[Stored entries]
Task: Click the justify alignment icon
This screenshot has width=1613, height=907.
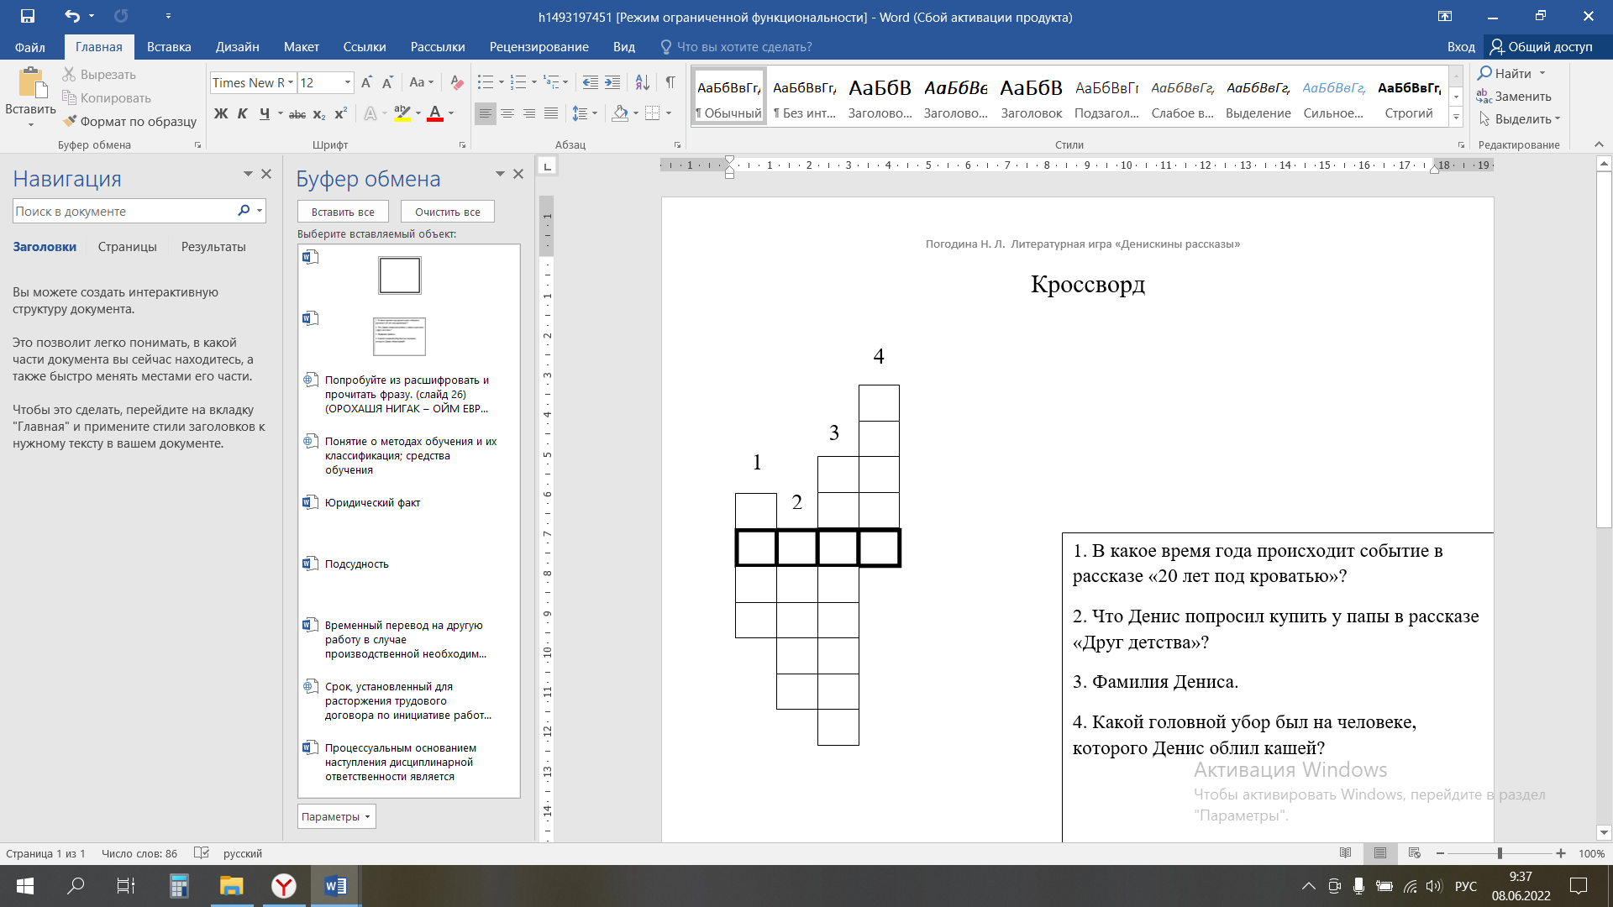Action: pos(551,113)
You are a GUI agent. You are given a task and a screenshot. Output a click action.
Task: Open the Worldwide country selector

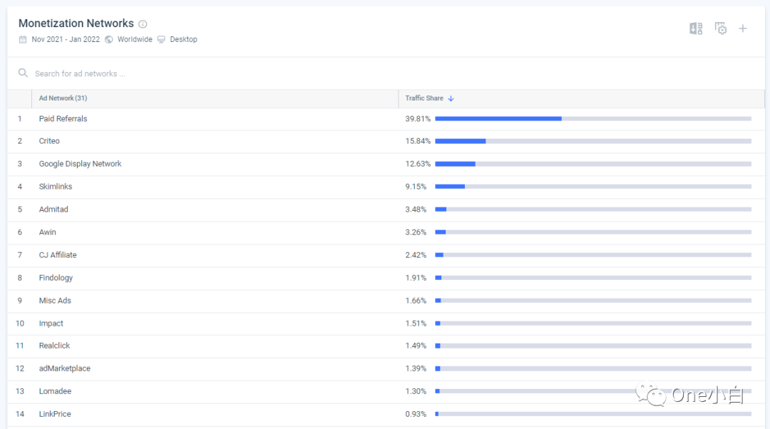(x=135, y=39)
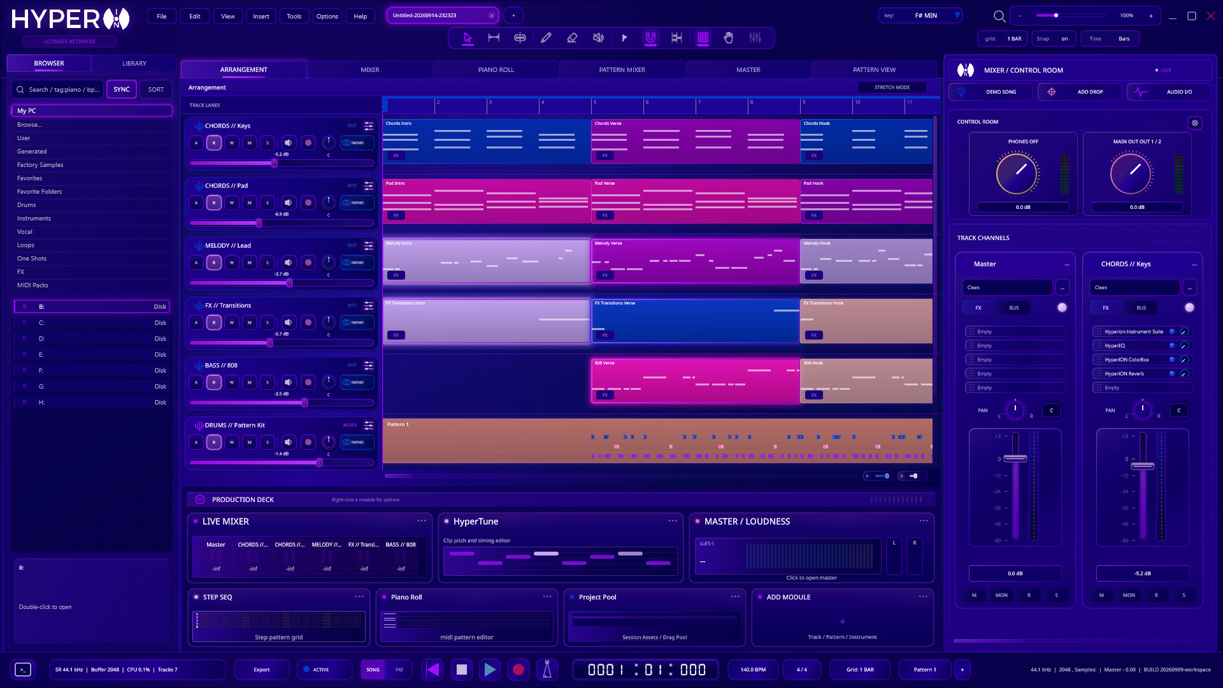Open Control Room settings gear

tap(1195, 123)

* * *

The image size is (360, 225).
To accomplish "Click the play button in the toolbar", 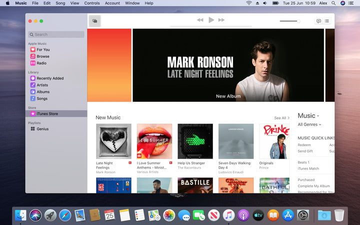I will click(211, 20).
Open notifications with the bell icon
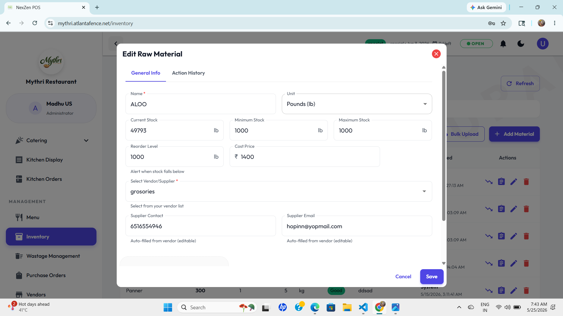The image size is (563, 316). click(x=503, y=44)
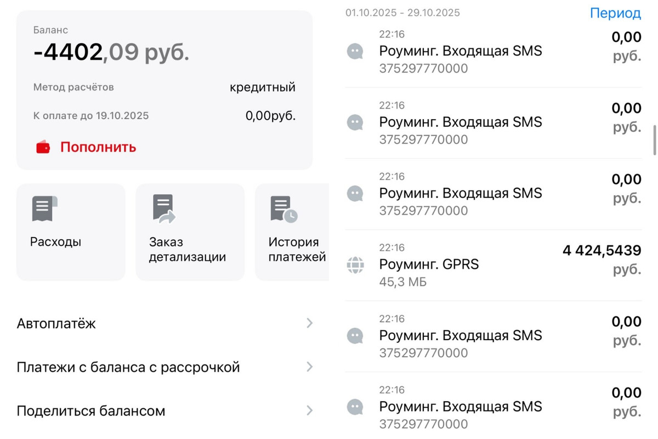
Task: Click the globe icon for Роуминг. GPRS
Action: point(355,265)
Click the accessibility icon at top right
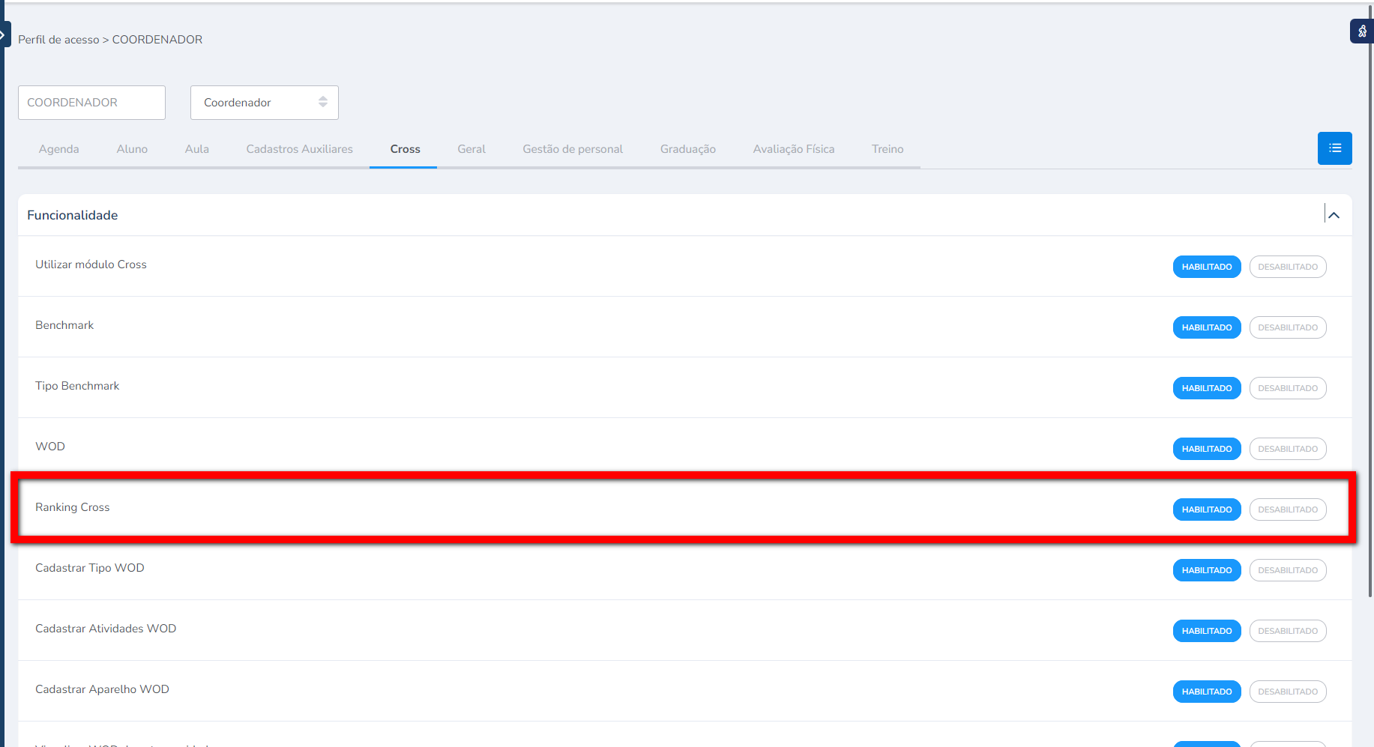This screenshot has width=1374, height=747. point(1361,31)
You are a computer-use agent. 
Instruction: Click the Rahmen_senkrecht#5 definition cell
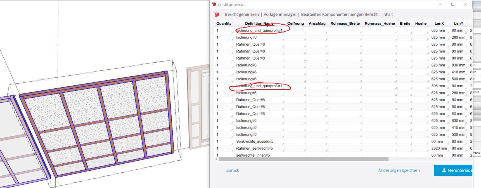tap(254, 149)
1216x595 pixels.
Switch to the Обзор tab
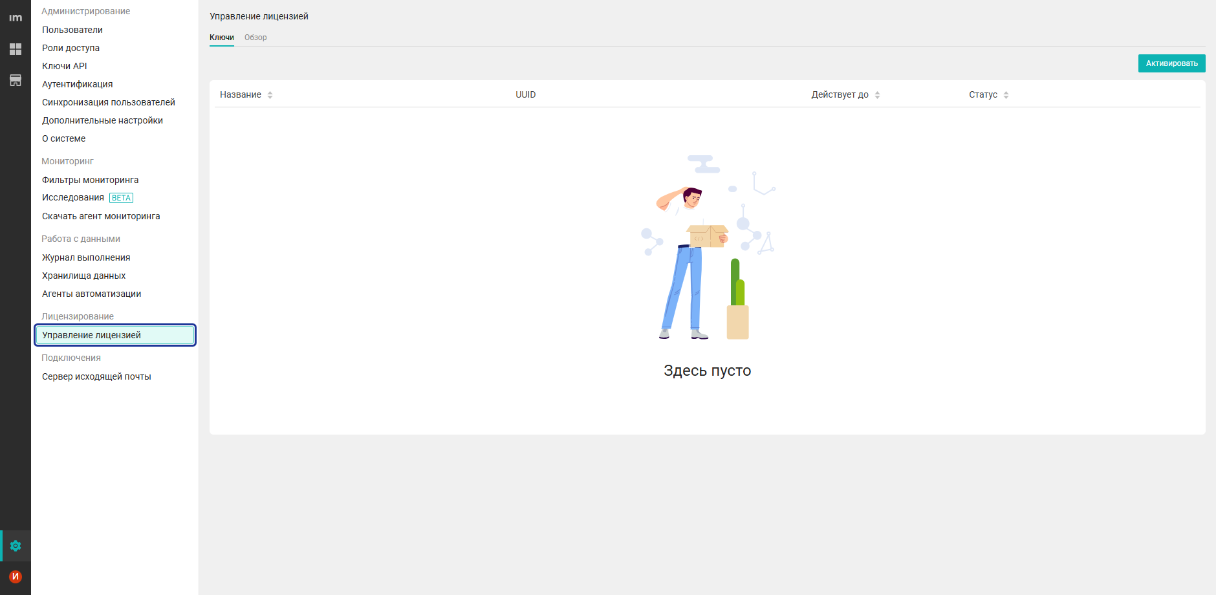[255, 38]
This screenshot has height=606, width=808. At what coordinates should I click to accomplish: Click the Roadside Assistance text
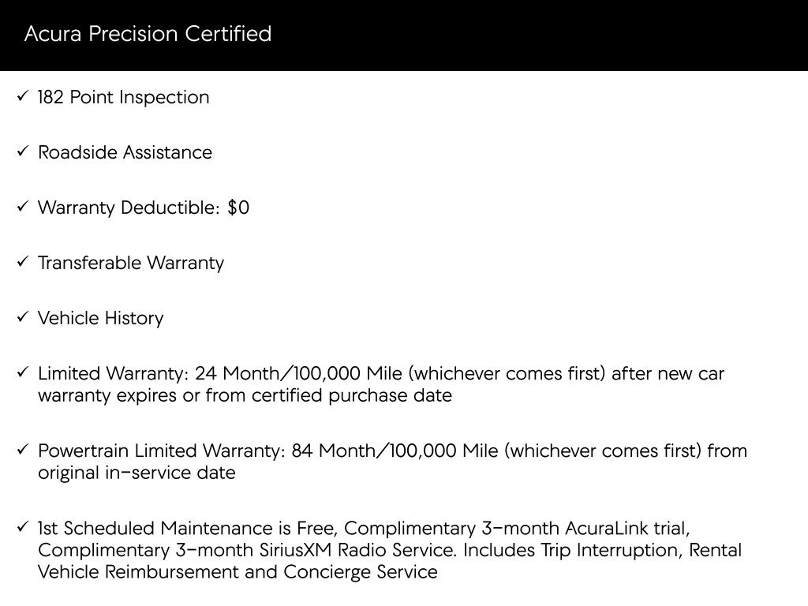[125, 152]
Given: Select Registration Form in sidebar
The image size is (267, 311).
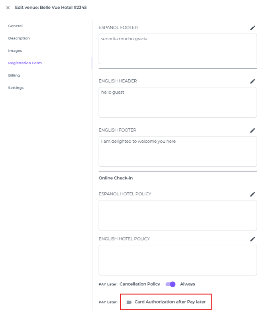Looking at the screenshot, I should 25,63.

DIRECTIONS: Reproduce everything from the line containing "This screenshot has height=606, width=808." down to the line containing "Looking at the screenshot, I should 25,63.", including both of those lines. Omit the pictures from your answer.

CORRECT ANSWER:
This screenshot has height=606, width=808. At what coordinates should I click to accomplish: Click the Roadside Assistance text
[125, 152]
Given: Select Registration Form in sidebar
The image size is (267, 311).
Looking at the screenshot, I should 25,63.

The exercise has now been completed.